The few aid workers remaining in Gisenyi province say the local population is resigned to the continuation of violence. One remarked: "People say they are more surprised to wake up alive than if they had been killed during the night".

In other areas the army has restored a fragile peace. In remote mountainous communes north of the main road to Ruhengeri, Concern has been building houses in a number of sites. At Nyamugali commune the 32 mud-bricked houses are completed but empty.

"They're afraid of being an easy target for attacks, because these houses are a few miles from the commune office," said a Concern field officer, Paul Comiskey. However, this area, so beautiful with its tea plantations in the valley and banana trees on the slopes, is becoming calmer, and Comiskey is told the families will move in shortly.
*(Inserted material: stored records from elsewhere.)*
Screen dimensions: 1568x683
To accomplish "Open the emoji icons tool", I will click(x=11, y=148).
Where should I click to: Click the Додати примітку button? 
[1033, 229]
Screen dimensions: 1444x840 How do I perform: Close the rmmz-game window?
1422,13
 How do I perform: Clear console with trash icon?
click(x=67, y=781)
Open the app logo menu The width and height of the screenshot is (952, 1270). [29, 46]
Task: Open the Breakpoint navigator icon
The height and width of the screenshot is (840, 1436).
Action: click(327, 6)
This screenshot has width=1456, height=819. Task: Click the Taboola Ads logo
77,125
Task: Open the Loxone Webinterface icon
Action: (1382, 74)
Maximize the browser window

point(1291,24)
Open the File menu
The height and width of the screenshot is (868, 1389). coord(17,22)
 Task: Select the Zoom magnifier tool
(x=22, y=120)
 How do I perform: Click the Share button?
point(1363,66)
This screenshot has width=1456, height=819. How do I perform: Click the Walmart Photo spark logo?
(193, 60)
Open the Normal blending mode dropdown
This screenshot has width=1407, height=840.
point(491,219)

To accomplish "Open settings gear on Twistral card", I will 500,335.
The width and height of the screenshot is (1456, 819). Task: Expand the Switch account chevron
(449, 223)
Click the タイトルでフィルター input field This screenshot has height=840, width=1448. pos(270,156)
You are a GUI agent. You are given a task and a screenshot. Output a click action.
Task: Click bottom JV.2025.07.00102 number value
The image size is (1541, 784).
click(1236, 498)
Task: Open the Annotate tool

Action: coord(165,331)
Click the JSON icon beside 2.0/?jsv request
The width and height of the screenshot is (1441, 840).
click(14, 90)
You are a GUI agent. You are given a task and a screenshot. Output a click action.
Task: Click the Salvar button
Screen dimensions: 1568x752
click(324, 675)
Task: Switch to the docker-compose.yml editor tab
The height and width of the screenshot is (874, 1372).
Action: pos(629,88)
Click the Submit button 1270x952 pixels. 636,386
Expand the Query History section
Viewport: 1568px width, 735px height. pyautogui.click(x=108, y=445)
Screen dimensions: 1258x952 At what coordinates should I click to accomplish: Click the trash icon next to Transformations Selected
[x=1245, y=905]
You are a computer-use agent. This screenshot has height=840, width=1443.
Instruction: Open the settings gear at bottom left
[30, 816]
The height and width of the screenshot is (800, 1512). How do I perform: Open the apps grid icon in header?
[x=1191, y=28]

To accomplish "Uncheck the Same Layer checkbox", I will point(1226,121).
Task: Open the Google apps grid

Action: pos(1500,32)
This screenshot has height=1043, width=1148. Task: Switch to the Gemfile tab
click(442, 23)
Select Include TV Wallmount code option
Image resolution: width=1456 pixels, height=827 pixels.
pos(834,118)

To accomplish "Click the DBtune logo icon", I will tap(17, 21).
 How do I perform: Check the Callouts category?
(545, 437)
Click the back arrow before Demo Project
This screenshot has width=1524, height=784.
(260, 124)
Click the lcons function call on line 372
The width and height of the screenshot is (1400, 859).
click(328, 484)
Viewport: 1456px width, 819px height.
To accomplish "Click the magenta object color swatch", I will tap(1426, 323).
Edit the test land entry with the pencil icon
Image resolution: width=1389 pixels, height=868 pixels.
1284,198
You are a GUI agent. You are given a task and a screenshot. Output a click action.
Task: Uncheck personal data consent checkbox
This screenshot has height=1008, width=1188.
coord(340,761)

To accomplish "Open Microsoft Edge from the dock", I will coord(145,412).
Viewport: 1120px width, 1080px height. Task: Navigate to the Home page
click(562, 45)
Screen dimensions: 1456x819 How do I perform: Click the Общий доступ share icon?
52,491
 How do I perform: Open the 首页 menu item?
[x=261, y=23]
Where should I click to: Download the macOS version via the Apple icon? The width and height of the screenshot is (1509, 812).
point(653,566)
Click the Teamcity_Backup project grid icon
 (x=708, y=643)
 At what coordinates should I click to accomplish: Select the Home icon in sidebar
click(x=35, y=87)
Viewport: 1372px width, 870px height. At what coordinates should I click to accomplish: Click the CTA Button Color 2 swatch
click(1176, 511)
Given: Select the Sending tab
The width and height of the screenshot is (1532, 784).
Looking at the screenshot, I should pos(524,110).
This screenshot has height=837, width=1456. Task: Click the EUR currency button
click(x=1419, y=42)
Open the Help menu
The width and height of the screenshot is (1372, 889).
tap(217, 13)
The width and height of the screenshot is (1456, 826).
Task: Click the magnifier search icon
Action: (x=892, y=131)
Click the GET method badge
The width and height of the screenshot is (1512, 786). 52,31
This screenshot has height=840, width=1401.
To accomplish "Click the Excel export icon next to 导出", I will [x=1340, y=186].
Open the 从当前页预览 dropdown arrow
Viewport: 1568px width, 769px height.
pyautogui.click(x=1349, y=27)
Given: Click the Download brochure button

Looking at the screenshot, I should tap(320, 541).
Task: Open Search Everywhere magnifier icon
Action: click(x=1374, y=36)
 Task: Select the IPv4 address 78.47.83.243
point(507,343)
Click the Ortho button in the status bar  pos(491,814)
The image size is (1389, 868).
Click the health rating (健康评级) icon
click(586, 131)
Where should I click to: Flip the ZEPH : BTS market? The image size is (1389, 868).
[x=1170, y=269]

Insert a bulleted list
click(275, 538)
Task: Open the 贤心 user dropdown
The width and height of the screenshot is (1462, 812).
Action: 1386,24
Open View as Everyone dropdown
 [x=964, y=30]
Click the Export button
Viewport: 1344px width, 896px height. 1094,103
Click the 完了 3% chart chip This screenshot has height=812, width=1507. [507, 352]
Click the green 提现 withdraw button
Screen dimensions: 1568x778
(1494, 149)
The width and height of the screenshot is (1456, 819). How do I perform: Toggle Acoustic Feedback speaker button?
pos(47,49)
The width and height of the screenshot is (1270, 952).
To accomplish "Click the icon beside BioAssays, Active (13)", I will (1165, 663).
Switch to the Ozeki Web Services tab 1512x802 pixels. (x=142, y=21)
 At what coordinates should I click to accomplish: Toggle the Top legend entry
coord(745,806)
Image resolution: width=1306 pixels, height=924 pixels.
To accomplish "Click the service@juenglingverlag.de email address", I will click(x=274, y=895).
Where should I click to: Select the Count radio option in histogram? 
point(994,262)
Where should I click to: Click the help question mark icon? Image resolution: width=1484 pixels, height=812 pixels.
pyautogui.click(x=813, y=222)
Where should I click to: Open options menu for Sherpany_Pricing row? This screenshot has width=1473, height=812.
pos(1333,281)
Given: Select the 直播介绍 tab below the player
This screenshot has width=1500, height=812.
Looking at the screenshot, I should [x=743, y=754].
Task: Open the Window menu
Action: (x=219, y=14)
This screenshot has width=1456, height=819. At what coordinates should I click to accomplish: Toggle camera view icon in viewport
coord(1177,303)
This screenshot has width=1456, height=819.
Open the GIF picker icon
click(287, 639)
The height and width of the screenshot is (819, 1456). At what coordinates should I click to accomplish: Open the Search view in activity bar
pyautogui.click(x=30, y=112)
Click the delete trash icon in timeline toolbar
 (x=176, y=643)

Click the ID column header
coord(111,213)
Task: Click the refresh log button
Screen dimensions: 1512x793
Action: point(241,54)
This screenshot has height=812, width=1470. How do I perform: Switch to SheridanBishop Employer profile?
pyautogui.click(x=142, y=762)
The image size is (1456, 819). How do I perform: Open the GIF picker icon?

Other Concern developments are occupied, but there are requests for greater security. "Local officials were the ones who most wanted to live in a village, but now they are being targeted for assassination and are afraid to do so," said Comiskey.

The rains have been plentiful, and agriculture is making a recovery from the losses incurred during the genocide. But with farmers unable to work the land in large areas affected by war, there are fears of food shortages in this fertile land.